Assigned task:
Omit the pictures and reproduce the rest of the listing exactly.

Data for this exercise:
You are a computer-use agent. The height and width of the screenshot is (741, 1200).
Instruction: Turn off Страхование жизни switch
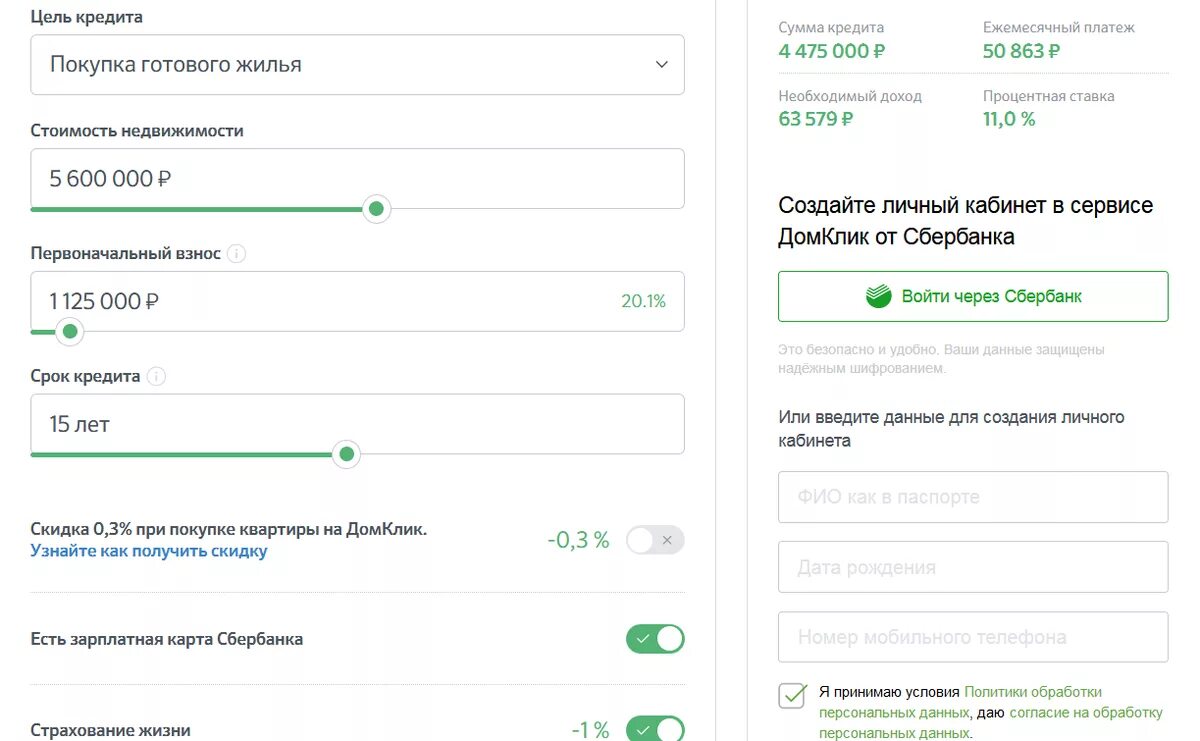(x=655, y=729)
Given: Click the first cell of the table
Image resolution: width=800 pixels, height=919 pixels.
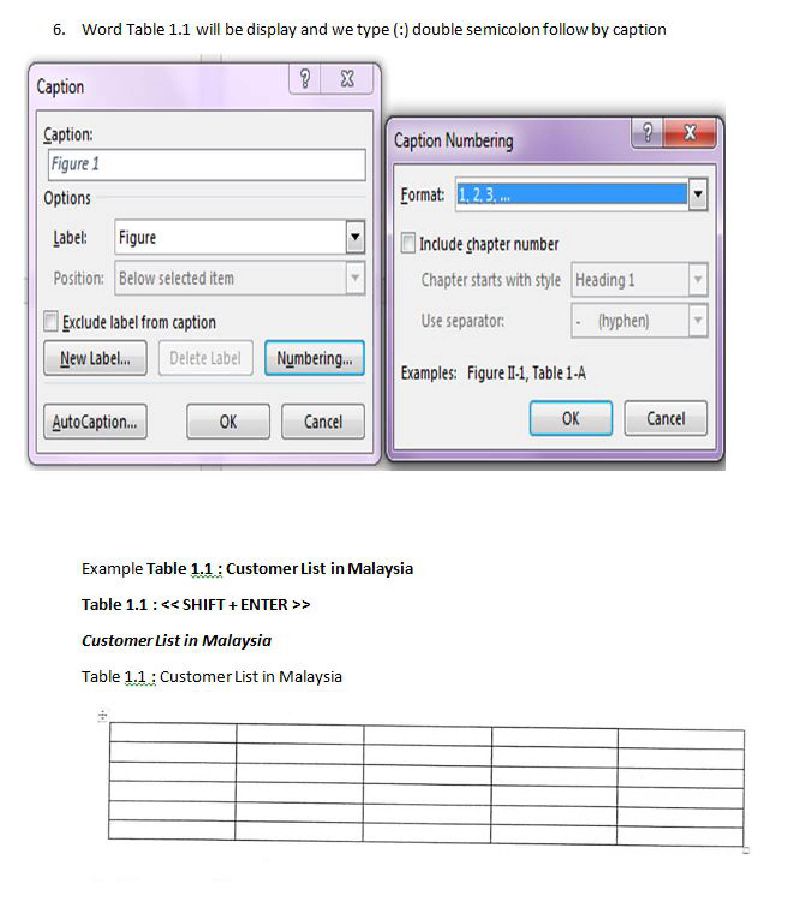Looking at the screenshot, I should [172, 735].
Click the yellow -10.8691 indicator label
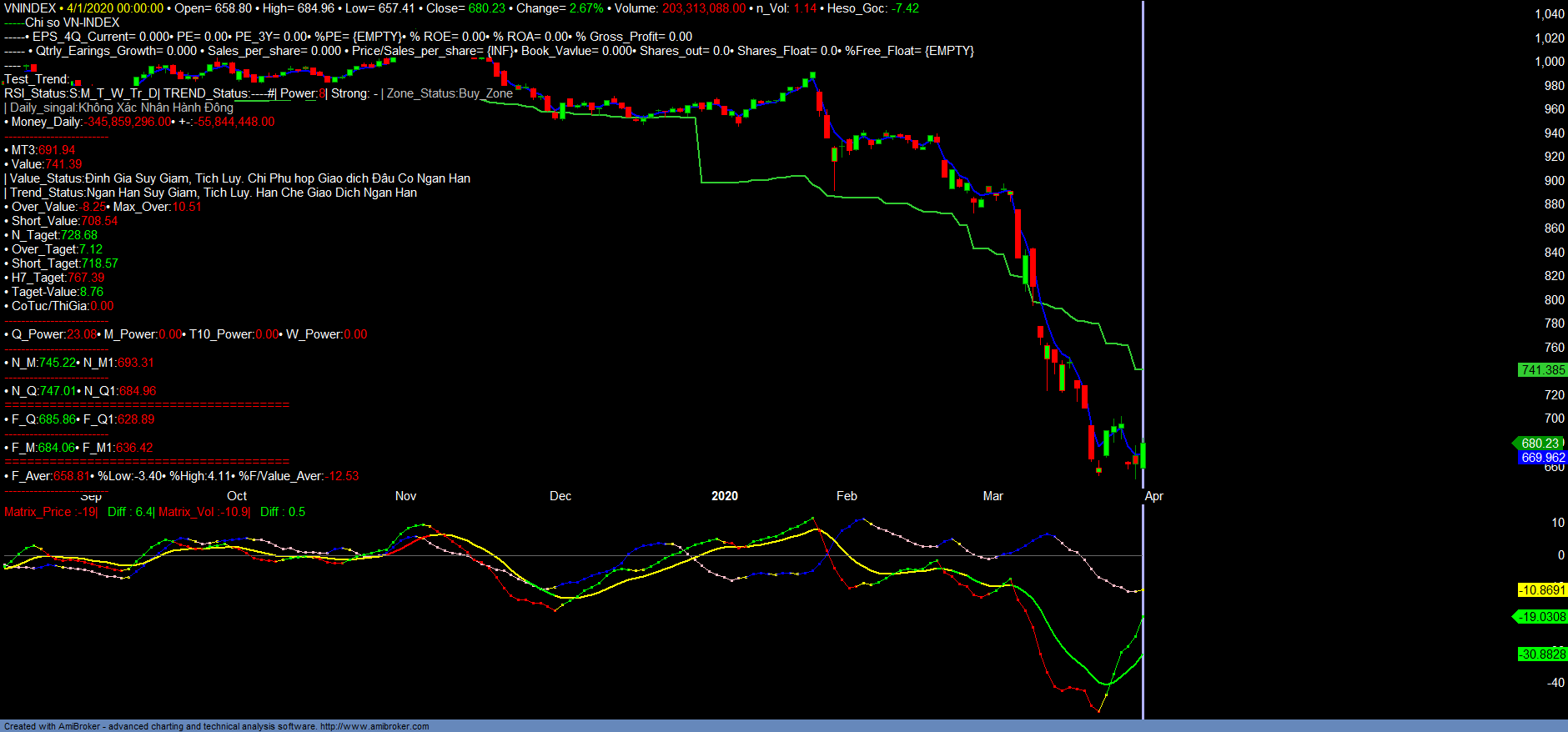1568x732 pixels. [x=1542, y=590]
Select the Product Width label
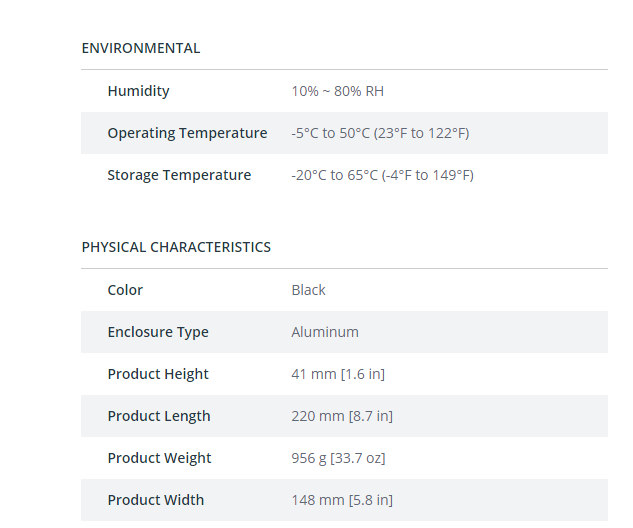 pos(156,500)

Exercise result:
You are a computer-use agent. The height and width of the screenshot is (741, 1200).
Instruction: Turn off Страхование жизни switch
(x=655, y=729)
Given: Click the first cell of the table
Image resolution: width=800 pixels, height=919 pixels.
Looking at the screenshot, I should [172, 735].
Click the yellow -10.8691 indicator label
1568x732 pixels. [x=1542, y=590]
Select the Product Width label
 pos(156,500)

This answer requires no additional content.